What is needed:
In the entries that follow, find the line containing "Image resolution: width=620"; from there, copy every line exactly through the line containing "Task: Switch to the Table tab".

[Dataset entries]
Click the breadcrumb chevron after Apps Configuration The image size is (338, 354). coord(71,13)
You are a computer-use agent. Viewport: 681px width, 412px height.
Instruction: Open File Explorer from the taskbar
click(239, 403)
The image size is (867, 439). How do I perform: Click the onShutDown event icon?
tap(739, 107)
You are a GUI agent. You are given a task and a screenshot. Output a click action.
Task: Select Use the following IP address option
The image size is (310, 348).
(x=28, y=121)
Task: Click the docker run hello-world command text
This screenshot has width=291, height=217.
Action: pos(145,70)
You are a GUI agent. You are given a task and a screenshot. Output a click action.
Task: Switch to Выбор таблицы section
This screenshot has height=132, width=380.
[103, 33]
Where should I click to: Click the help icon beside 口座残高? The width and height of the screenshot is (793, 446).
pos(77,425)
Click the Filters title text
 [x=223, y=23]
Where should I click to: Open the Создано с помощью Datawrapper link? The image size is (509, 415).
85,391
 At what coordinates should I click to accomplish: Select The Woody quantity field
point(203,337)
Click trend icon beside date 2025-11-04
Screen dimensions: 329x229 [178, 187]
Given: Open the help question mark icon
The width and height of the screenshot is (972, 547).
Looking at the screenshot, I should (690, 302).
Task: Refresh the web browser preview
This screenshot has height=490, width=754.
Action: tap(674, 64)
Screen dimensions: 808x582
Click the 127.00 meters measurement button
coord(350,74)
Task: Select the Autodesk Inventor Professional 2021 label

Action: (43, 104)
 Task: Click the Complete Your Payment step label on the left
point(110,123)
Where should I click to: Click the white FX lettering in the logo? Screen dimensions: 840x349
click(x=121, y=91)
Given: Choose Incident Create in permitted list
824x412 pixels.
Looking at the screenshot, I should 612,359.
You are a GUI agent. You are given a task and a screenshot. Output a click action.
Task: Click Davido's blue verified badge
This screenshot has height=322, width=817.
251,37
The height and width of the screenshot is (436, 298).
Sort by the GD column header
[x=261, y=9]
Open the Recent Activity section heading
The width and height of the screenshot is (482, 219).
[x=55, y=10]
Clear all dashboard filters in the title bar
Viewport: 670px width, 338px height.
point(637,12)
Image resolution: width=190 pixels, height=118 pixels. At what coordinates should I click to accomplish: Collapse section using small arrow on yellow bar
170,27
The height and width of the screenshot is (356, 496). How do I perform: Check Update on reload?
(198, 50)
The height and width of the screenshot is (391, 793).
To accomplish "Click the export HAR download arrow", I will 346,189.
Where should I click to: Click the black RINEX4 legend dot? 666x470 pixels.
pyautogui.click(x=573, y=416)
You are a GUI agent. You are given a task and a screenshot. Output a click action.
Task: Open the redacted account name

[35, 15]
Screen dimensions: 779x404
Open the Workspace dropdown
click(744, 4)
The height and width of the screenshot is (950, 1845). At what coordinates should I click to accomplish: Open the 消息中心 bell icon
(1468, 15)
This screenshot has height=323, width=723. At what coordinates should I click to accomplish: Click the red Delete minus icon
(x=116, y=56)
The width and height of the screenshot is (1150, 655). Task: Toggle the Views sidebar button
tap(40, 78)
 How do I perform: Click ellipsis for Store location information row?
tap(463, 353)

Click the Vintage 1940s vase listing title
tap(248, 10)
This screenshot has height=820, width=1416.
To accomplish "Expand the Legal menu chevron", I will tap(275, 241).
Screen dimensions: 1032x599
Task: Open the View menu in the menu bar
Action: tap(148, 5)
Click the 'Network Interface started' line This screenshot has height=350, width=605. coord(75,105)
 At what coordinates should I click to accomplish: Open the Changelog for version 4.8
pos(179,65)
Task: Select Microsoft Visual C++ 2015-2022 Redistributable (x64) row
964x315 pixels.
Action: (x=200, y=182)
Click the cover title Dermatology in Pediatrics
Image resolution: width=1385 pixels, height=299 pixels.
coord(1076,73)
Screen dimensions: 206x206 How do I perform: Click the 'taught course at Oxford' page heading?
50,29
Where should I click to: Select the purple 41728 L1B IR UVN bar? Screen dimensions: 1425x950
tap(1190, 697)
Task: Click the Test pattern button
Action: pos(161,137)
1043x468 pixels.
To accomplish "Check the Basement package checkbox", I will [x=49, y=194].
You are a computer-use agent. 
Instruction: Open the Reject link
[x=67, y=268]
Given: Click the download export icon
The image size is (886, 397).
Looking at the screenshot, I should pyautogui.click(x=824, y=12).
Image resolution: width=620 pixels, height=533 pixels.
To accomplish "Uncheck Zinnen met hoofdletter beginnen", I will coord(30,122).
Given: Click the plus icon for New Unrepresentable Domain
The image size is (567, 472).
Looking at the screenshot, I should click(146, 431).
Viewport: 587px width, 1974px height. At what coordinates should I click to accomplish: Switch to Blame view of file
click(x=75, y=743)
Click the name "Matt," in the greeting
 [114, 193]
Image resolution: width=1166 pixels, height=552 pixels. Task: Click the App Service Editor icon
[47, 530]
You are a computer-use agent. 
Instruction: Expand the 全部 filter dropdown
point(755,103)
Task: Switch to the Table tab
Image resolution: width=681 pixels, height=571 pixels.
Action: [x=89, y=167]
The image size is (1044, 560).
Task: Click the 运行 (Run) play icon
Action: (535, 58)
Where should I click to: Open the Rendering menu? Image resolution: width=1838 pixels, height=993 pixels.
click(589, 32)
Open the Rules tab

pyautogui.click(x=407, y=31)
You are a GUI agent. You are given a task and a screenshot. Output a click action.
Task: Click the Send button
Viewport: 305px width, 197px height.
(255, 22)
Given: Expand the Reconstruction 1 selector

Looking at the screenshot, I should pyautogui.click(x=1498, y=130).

Task response:
Image resolution: width=620 pixels, height=533 pixels.
To accomplish "Uncheck Zinnen met hoofdletter beginnen", I will coord(30,122).
Given: Click the plus icon for New Unrepresentable Domain
The image size is (567, 472).
Looking at the screenshot, I should click(146, 431).
Viewport: 587px width, 1974px height. At what coordinates should I click to accomplish: Switch to Blame view of file
click(x=75, y=743)
Click the name "Matt," in the greeting
 [114, 193]
Image resolution: width=1166 pixels, height=552 pixels. Task: Click the App Service Editor icon
[47, 530]
You are a computer-use agent. 
Instruction: Expand the 全部 filter dropdown
point(755,103)
Task: Switch to the Table tab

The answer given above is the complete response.